VORLIEGENDER TEXT |

/---

Damit stellt sich Sokrates schon quer zu dem, was die Alte Welt vom Bürger erwartet. Er soll sich als ‚zoon politikon‘, als ‚politisches Tier‘ gebärden und gefälligst aktiv an den Entscheidungen der Polis beteiligen. Wer es nicht tut, ist nicht nur apolitisch, sondern auch antidemokratisch und damit schon einmal ziemlich verdächtig. Denn die Polis (‚Stadt‘) ist eine Gemeinschaft freier Männer, die sich selber regieren und stolz darauf sind.

Nicht, daß Sokrates sich völlig von den Geschäften des Staates ferngehalten hätte. In seiner Jugend kämpfte er tapfer als Soldat, und einmal wollte es das Schicksal, daß er durch das Los zum Präsidenten eines Gerichts berufen wurde, das über das Leben von zehn Admirälen zu bestimmen hatte, denen man vorwarf, sie hätten nach einer Schlacht die Überlebenden und die Toten nicht aus dem Meer geborgen. Die Angeklagten argumentieren, die stürmische See hätte das völlig verunmöglicht. Sokrates glaubt ihnen, spricht sie frei, doch das Gericht als Ganzes beschließt: Hinrichtung. Später erkannten die Athener das Fehlurteil, das die Toten natürlich auch nicht wieder lebendig machte. Der nächste bekannte Justizirrtum sollte dann Sokrates selbst das Leben kosten.

\---

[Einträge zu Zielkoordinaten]
/---

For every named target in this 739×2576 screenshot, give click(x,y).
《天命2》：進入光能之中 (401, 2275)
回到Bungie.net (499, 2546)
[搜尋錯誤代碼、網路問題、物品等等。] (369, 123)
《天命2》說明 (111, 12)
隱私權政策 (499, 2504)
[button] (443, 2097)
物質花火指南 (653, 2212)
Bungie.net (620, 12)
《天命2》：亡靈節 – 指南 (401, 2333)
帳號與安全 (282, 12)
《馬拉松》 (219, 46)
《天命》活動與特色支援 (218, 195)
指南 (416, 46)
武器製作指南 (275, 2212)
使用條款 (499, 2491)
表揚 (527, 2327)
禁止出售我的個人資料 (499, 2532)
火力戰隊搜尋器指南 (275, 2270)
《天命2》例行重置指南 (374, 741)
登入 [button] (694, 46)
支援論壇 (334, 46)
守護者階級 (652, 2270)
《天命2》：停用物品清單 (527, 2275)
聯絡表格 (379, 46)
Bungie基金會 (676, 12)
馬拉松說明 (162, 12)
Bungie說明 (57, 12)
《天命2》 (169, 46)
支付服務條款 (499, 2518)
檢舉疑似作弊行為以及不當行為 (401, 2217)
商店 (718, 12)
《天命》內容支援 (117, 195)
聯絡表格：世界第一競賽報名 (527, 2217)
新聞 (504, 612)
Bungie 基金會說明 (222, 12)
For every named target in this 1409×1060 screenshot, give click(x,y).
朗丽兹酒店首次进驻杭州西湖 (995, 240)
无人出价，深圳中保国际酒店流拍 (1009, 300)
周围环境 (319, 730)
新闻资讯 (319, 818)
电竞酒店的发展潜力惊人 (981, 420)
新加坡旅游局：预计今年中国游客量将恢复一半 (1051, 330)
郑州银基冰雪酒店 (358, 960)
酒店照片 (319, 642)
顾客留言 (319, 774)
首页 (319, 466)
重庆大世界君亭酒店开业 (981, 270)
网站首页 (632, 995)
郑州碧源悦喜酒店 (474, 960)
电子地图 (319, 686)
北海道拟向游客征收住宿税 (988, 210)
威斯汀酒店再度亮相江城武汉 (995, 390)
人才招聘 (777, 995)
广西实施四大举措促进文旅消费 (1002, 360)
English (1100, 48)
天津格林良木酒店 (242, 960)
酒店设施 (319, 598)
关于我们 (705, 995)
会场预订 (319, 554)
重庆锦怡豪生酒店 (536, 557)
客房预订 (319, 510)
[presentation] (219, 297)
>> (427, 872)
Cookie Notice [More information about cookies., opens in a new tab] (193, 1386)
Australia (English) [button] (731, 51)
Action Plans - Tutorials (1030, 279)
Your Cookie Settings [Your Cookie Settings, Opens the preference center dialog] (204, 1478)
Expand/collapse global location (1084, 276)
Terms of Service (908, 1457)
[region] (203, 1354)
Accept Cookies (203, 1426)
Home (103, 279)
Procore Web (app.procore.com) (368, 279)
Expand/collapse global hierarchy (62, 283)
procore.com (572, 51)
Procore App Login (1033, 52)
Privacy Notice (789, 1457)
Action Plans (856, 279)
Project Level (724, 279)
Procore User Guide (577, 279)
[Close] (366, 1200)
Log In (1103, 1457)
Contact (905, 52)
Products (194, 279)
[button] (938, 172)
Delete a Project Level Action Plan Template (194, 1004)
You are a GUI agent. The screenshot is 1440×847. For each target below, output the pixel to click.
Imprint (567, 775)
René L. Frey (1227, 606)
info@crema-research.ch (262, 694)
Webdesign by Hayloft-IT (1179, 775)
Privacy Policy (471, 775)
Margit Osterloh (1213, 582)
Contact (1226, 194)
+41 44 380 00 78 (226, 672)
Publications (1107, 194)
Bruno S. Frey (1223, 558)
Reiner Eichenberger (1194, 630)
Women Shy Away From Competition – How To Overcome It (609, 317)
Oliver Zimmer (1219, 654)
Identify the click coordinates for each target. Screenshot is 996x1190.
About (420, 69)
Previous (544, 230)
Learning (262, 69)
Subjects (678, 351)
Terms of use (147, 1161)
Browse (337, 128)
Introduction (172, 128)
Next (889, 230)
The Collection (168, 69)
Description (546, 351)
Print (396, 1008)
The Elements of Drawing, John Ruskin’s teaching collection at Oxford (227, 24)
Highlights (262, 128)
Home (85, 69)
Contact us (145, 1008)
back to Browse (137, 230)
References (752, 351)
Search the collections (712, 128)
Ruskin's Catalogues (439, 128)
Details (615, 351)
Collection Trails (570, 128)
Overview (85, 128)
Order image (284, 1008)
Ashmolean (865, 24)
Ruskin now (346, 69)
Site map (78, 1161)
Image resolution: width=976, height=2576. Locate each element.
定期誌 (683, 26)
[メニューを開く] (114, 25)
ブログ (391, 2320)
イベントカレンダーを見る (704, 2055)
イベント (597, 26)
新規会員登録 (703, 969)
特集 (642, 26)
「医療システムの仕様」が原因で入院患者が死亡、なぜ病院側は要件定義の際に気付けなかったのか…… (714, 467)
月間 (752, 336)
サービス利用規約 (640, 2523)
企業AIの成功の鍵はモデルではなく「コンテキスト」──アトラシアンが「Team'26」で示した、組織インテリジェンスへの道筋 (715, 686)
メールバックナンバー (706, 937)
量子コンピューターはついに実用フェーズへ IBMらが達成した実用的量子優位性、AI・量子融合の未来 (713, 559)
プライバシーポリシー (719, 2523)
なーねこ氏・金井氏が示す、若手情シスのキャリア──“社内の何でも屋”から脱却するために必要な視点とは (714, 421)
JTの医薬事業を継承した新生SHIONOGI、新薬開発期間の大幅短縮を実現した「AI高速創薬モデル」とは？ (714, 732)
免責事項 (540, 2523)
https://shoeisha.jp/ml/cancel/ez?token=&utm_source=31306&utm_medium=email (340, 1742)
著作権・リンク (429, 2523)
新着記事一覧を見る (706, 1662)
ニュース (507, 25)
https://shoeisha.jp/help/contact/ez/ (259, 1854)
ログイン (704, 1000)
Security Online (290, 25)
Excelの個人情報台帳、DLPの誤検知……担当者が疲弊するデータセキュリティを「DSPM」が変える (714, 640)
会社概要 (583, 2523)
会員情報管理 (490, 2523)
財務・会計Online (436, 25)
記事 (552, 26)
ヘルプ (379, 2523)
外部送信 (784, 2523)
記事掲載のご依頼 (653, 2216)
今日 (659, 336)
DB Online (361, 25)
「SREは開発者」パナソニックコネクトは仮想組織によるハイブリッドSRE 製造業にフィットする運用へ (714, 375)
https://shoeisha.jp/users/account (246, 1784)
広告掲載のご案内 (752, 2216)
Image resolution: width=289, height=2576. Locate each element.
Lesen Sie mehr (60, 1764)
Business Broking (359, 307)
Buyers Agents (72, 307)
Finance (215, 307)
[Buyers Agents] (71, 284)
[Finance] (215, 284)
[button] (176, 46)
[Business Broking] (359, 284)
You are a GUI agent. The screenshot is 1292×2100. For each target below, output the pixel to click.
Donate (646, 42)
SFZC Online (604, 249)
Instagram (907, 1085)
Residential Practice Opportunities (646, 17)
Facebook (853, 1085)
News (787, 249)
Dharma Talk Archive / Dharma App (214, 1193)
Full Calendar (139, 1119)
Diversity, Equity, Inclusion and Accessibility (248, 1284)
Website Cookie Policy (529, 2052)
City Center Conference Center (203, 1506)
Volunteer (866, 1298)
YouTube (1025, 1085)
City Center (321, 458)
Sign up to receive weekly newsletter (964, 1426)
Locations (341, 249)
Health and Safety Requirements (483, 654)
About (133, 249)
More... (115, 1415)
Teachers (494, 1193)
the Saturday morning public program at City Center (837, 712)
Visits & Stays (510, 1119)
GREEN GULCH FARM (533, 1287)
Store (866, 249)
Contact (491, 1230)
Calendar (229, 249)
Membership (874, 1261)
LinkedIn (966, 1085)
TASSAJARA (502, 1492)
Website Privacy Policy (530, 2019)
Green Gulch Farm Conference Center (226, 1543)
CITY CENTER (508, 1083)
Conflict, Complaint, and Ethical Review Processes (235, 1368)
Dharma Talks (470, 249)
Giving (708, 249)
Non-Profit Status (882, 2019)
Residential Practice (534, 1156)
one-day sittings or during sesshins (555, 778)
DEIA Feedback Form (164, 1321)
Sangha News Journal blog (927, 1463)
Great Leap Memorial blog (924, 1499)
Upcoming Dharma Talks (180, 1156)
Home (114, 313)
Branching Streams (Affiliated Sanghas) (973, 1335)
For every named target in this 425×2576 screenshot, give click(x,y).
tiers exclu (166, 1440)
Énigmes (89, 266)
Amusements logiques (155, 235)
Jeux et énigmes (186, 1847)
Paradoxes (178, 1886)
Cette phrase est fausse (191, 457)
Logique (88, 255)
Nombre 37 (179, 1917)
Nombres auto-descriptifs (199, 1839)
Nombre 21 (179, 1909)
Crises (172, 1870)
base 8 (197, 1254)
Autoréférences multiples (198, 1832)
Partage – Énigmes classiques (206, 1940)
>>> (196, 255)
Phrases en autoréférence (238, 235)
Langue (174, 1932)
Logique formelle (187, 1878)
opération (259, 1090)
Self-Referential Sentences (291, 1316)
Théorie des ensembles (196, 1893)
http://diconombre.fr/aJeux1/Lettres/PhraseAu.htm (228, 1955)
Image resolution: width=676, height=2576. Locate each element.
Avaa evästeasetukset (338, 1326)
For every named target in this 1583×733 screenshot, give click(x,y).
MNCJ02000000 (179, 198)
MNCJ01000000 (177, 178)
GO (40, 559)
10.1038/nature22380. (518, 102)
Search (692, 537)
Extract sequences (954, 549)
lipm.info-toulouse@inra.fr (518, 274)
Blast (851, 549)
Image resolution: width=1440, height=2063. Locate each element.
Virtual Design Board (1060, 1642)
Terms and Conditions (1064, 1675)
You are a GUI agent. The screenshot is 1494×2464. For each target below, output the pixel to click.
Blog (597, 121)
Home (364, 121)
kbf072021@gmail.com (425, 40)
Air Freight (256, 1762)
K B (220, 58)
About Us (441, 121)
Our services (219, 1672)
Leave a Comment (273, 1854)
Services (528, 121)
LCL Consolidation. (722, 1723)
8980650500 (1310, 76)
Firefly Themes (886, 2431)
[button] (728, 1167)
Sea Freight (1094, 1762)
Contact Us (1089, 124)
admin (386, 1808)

\---

AUFGABEN |
a. Gib aus dem Text über Sokrates den Abschnitt von „Nicht, daß Sokrates“ bis „das Leben kosten.“ wortgetreu aus.
b. Beantworte anhand des Textes über Sokrates:
(i) Als was wird die Polis beschrieben?
(ii) Über das Leben wie vieler Admiräle hatte das Gericht zu bestimmen?
(iii) Was beschloss das Gericht als Ganzes?
c. Führe den Text über Sokrates im selben Stil ab dem letzten Satz weiter.

ANTWORTEN |
a.
Nicht, daß Sokrates sich völlig von den Geschäften des Staates ferngehalten hätte. In seiner Jugend kämpfte er tapfer als Soldat, und einmal wollte es das Schicksal, daß er durch das Los zum Präsidenten eines Gerichts berufen wurde, das über das Leben von zehn Admirälen zu bestimmen hatte, denen man vorwarf, sie hätten nach einer Schlacht die Überlebenden und die Toten nicht aus dem Meer geborgen. Die Angeklagten argumentieren, die stürmische See hätte das völlig verunmöglicht. Sokrates glaubt ihnen, spricht sie frei, doch das Gericht als Ganzes beschließt: Hinrichtung. Später erkannten die Athener das Fehlurteil, das die Toten natürlich auch nicht wieder lebendig machte. Der nächste bekannte Justizirrtum sollte dann Sokrates selbst das Leben kosten.

b.
(i) Als eine Gemeinschaft freier Männer, die sich selber regieren und stolz darauf sind.
(ii) Über das Leben von zehn Admirälen.
(iii) Die Hinrichtung.

c.
Sokrates ist also suspekt, weil er die ‚heiligen‘ Bürgerpflichten mißachtet; und die Athenische Demokratie ist immerhin den Göttern geweiht. Sokrates geht noch weiter, indem er sagt, die Volksherrschaft sei nicht die letzte aller Weisheiten, da das Volk im Grunde eine Herde sei, die eines Hirten bedürfe. Die Herde habe niemals die Fähigkeit, sich selbst zu regieren. Xenophon zitiert Sokrates, daß es die Sache des Herrschers sein müsse, zu befehlen, und die Sache der Beherrschten, zu gehorchen.

Uff! Da hatte sich das alte Griechenland in mühseligem Kampf von der Tyrannenherrschaft befreit, und nun kam da einer daher und predigte die Rückkehr zum alten System als genau das Richtige, Seligmachende...! Mehr noch: Ein Königtum pries er als das Maß aller Dinge!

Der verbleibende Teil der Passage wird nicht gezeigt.